Interessante anche il panel dedicato al turismo coordinato da Michele Colavito, Senior project manager ed Expert in international cooperation. Hanno partecipato Alessandra Priante della World Tourism Organization, Claudia Guzzon, CPMR Intermediterranean Commission, Daniel
Asmar, dell’American University of Beirut e Odysseas Spyroplou del Surf Club Keros. “Investire sulla digitalizzazione delle competenze rappresenta uno degli strumenti più efficaci per rilanciare il turismo e per migliorare in maniera determinante il settore del turismo in tutto il Mediterraneo. In questo senso, la crisi determinata dalla pandemia deve essere considerata come una opportunità per migliorare un settore sicuramente molto vulnerabile ma che ha in sé tutte le potenzialità per contribuire alla crescita sociale ed economica dei paesi del Mediterraneo. La chiave è sviluppare ogni forma possibile di cooperazione tra istituzioni e operatori di settore con un coinvolgimento diretto di territori e società civile in un percorso virtuoso che possa fare tornare i livelli dei flussi turistici ai valori pre-pandemia”, ha dichiarato Michele Colavito, coordinatore del panel e project manager.
L’ottimizzazione, l’implementazione e lo sviluppo dei canali digitali e dell’e-commerce saranno fattori determinanti per il settore turistico italiano dopo l’emergenza sanitaria, mentre la digitalizzazione e l’automazione dei processi e delle operazioni contribuiranno ad aumentare la sicurezza riducendo i costi delle aziende.

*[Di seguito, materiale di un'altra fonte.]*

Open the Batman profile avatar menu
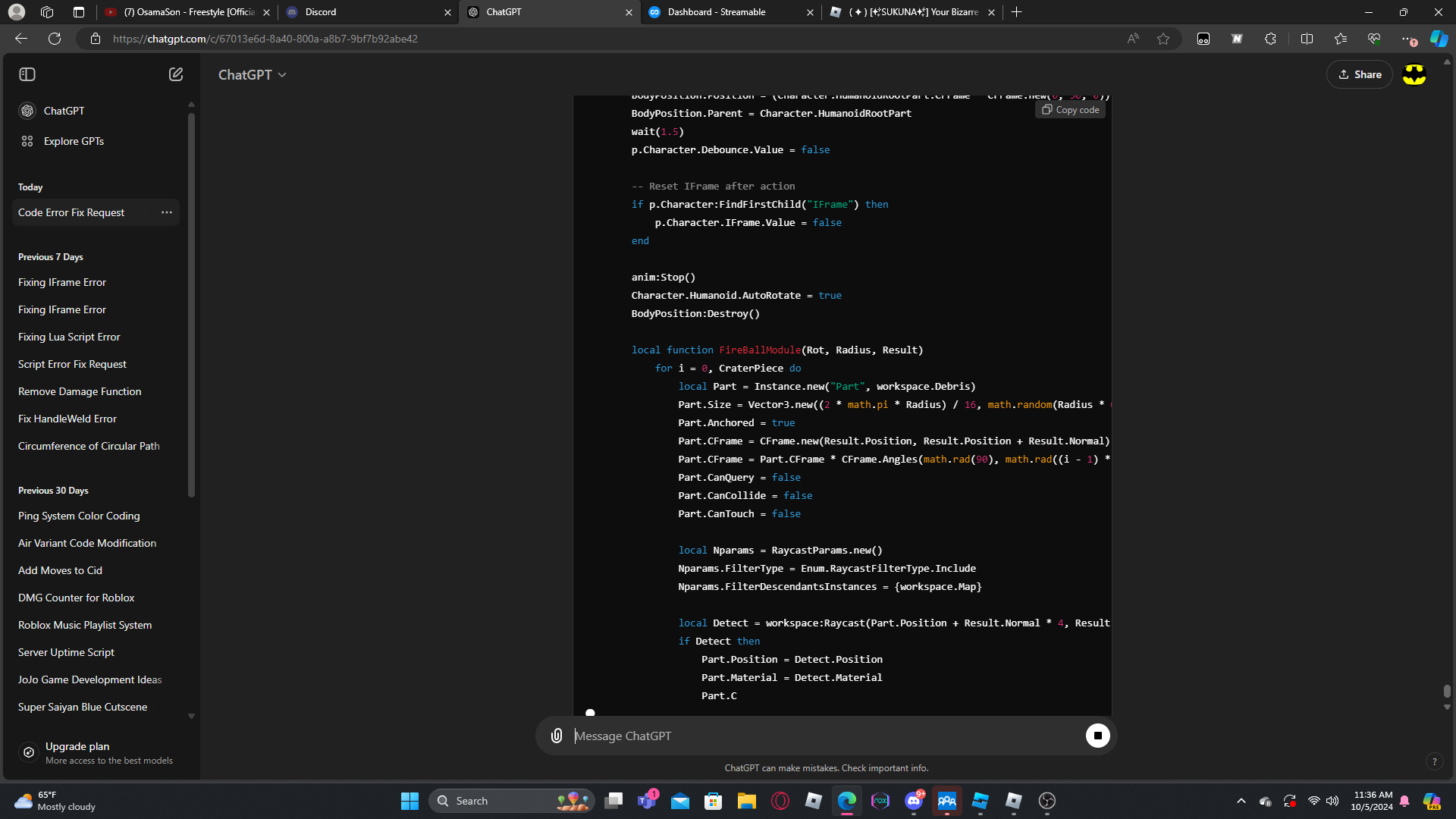The width and height of the screenshot is (1456, 819). (x=1414, y=74)
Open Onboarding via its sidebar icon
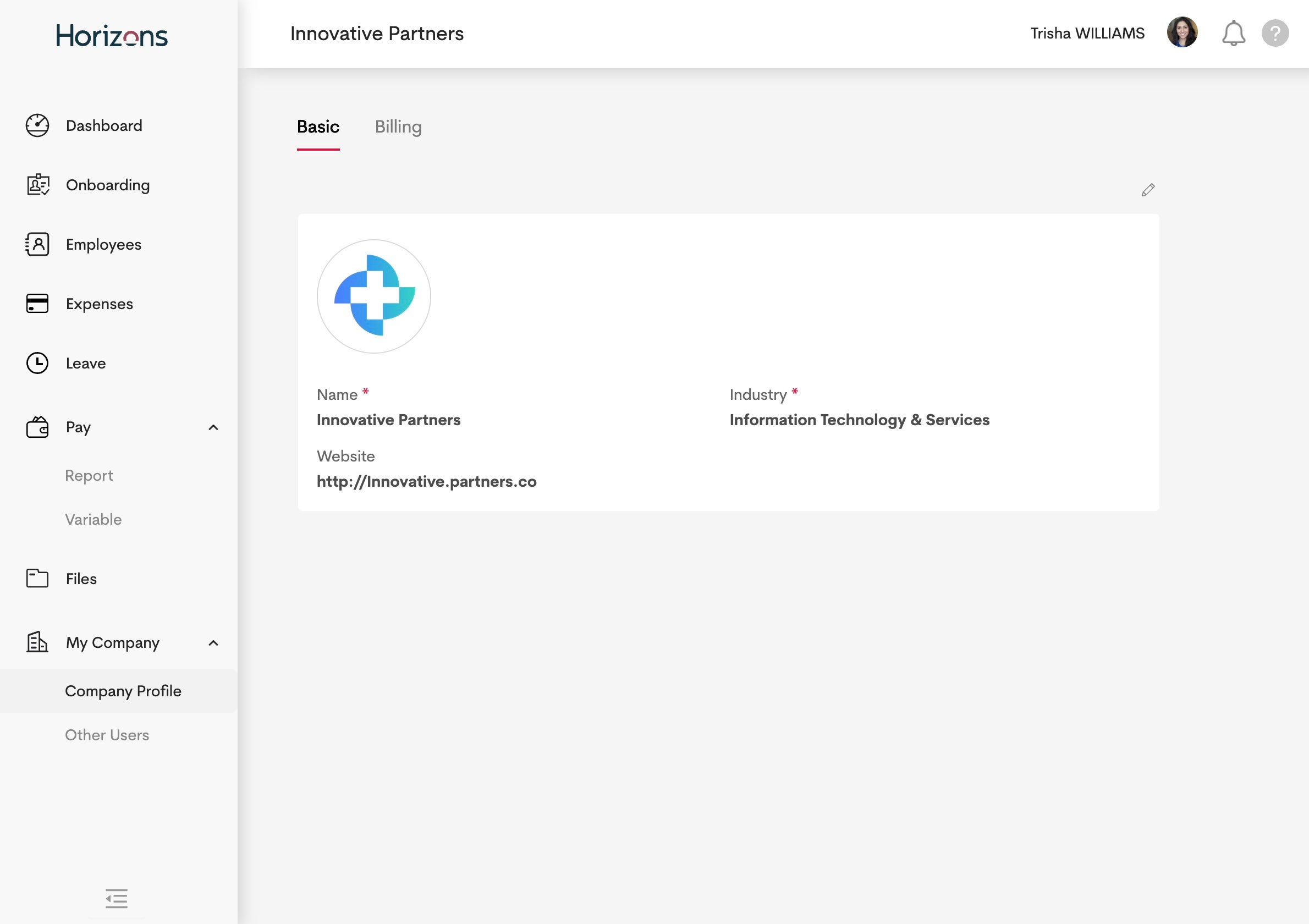The image size is (1309, 924). click(37, 185)
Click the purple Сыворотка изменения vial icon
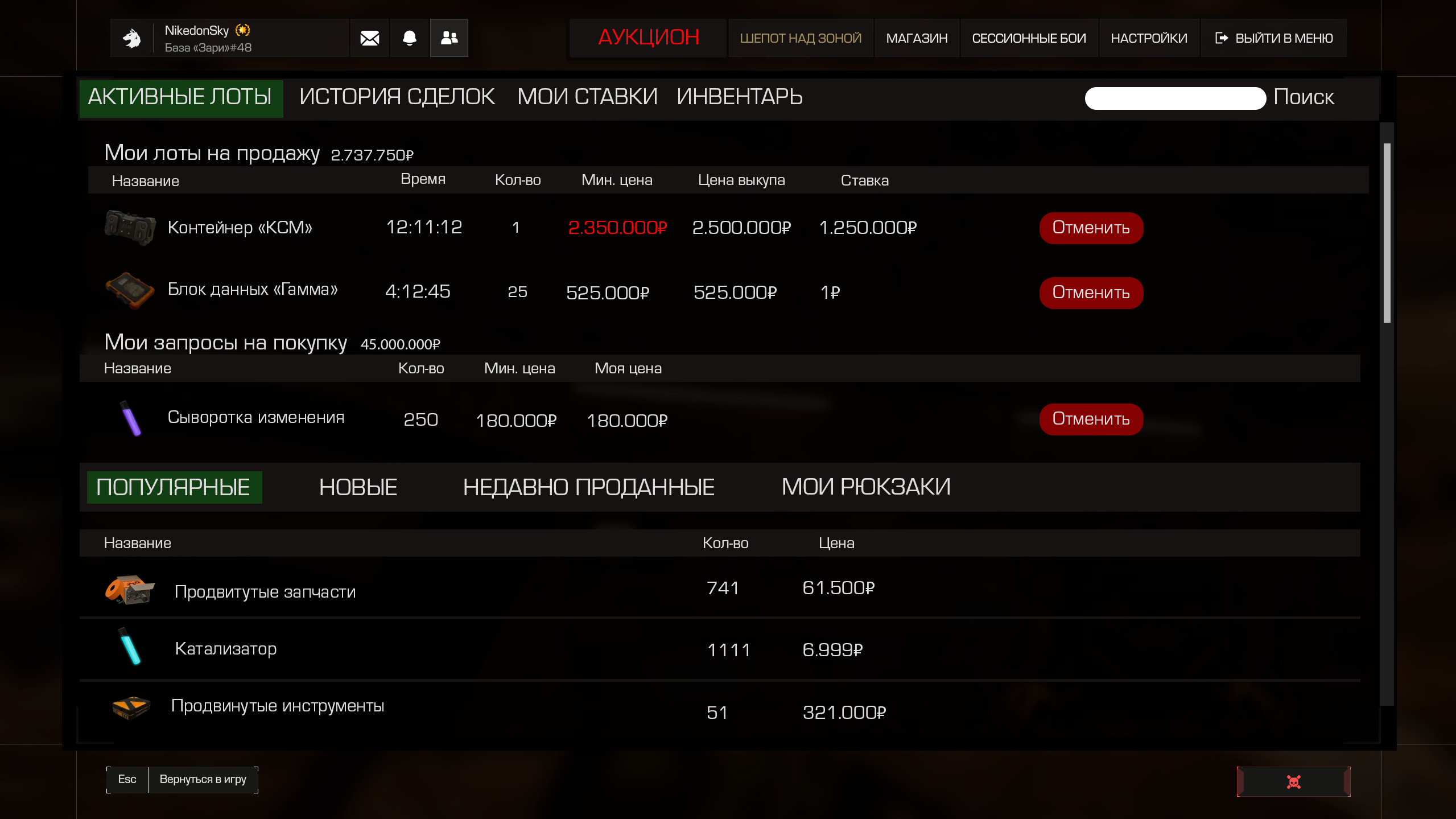 (131, 419)
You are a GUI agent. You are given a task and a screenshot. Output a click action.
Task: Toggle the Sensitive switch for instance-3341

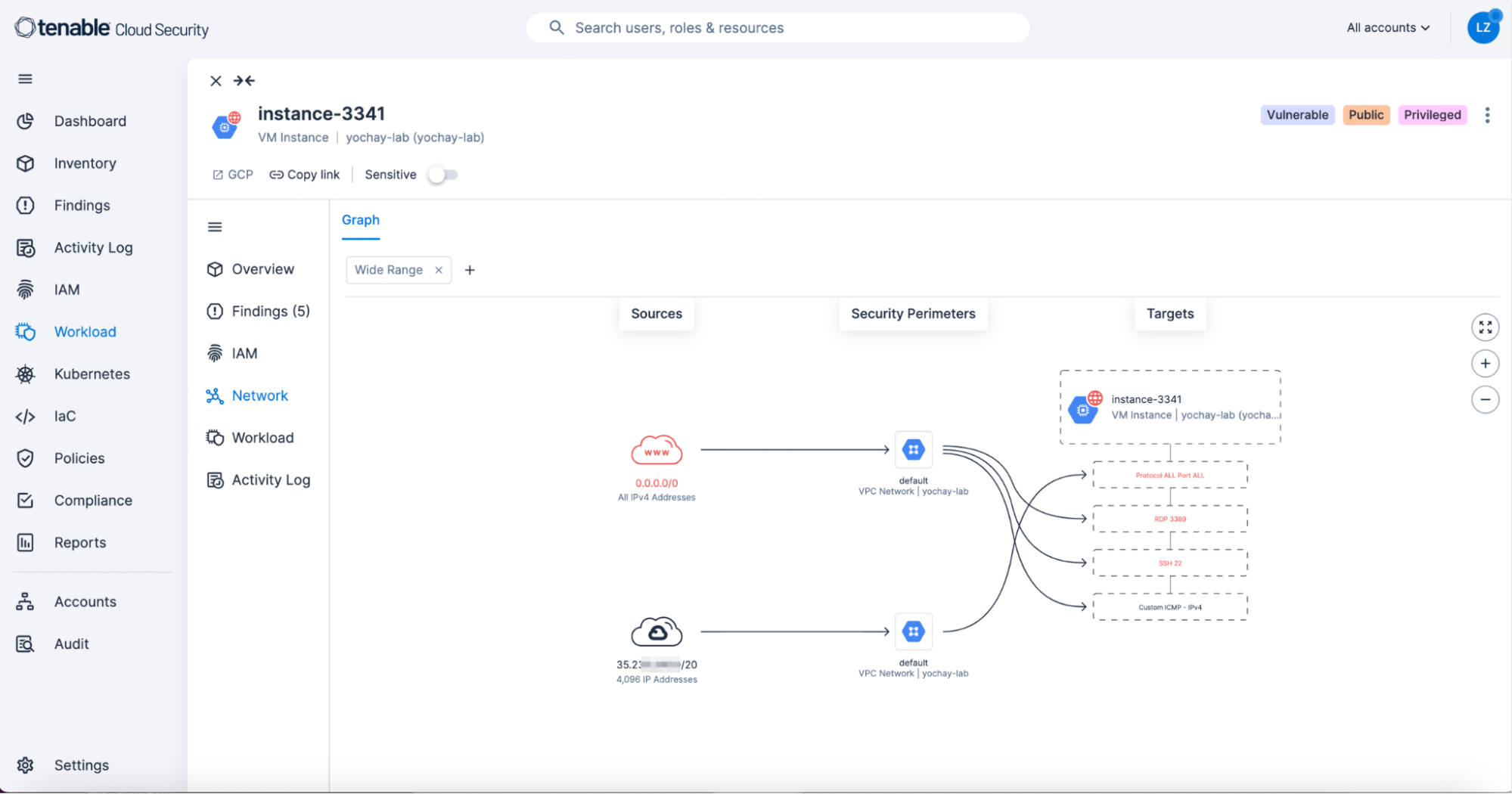442,174
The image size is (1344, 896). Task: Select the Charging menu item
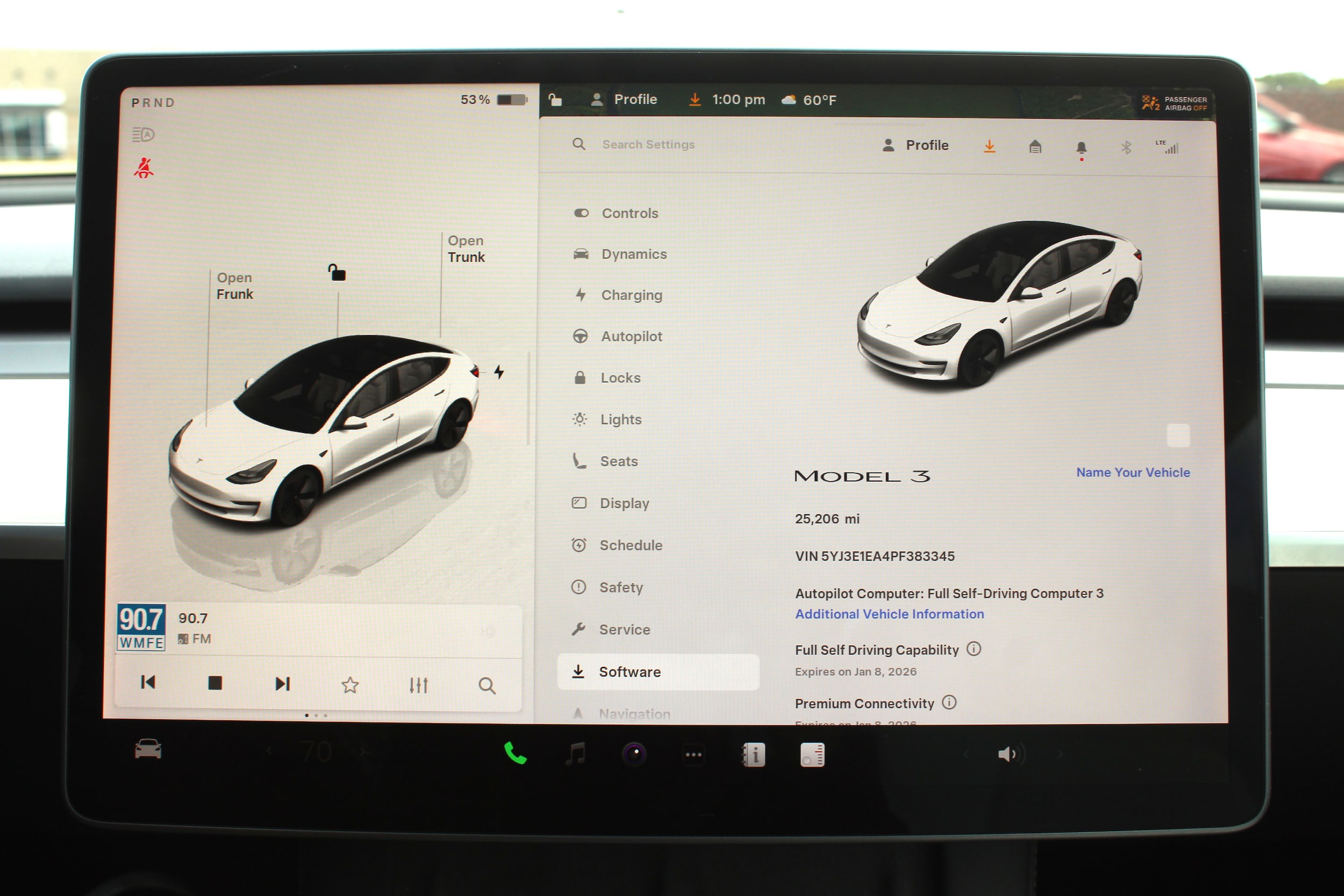click(631, 296)
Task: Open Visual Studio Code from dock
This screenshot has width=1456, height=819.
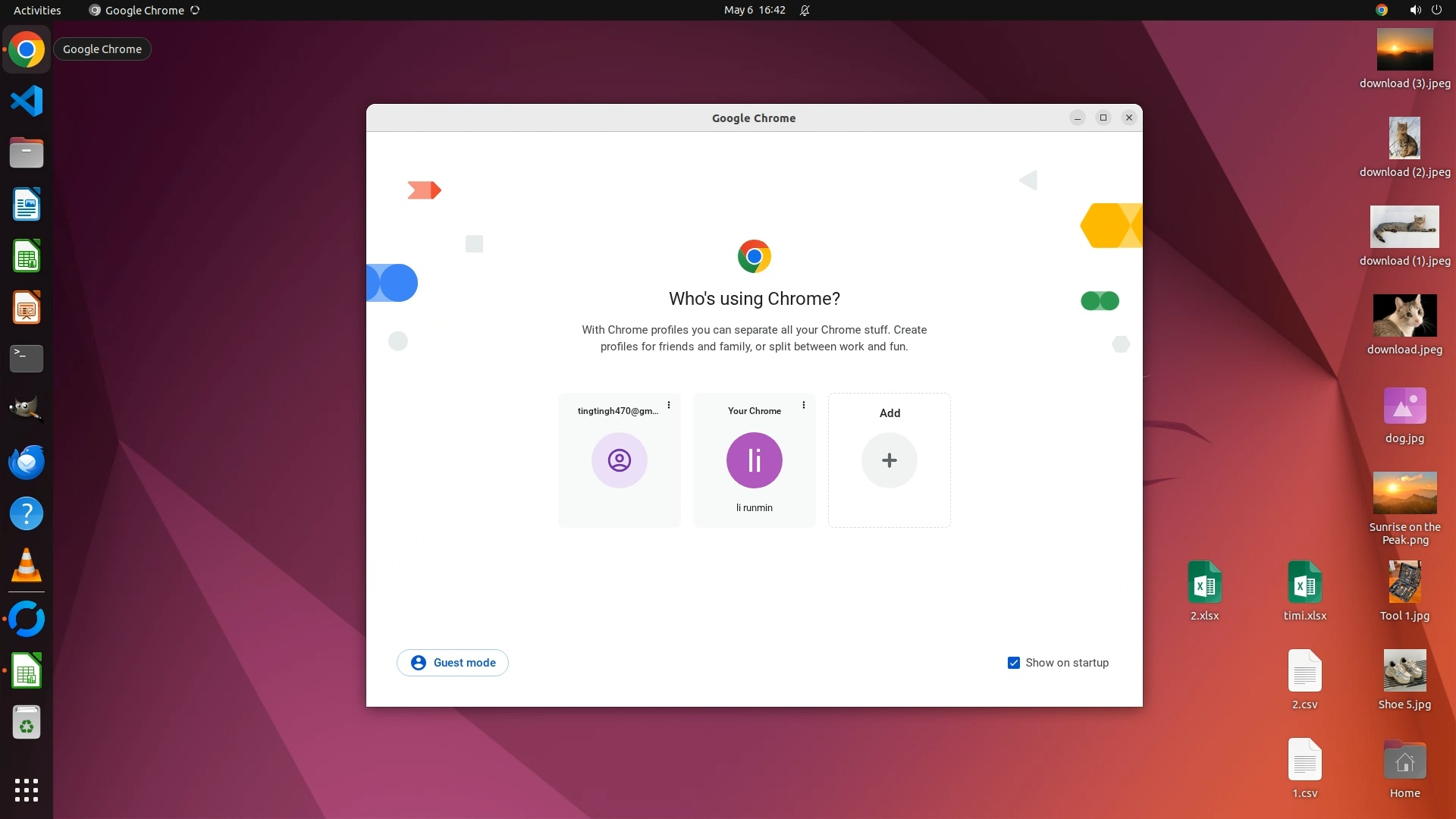Action: (27, 101)
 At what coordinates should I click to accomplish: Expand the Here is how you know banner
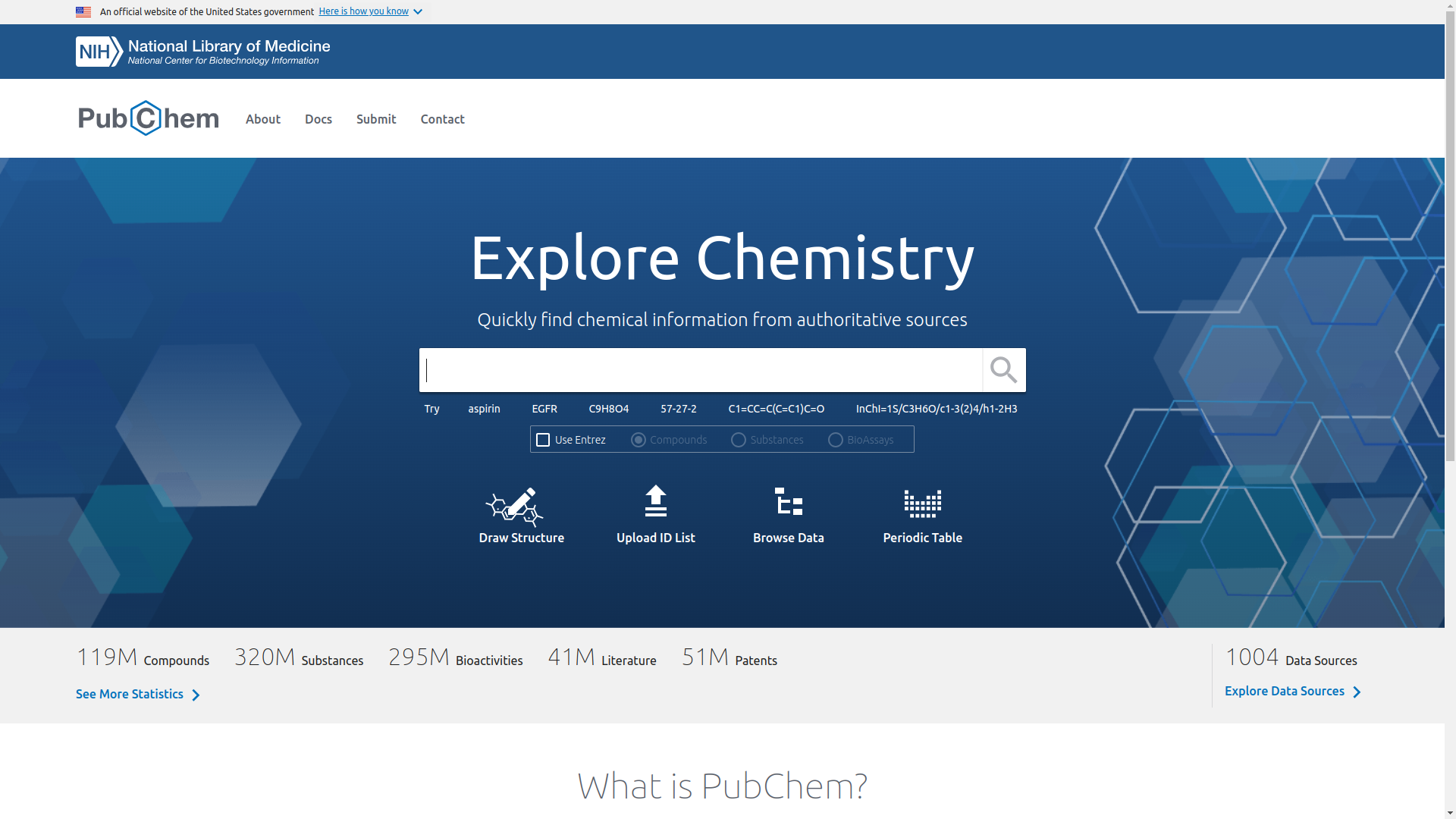point(369,11)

Sono numerosi gli ambiti nei quali la tecnologia digitale contribuirà a creare esperienze turistiche più sicure, competitive e sostenibili in tutto il Mediterraneo per guidare la ripresa dell’intero settore. Nello scenario più ottimistico, che prevede una ripresa dell’attività nei mesi estivi dell’anno 2021, l’Organizzazione Mondiale del Turismo stima un calo globale del 58% nel settore. L’effetto sarà ancora più drammatico in Paesi come l’Italia, dove il settore rappresenta più del 13% del PIL e dà lavoro a un cittadino su sette.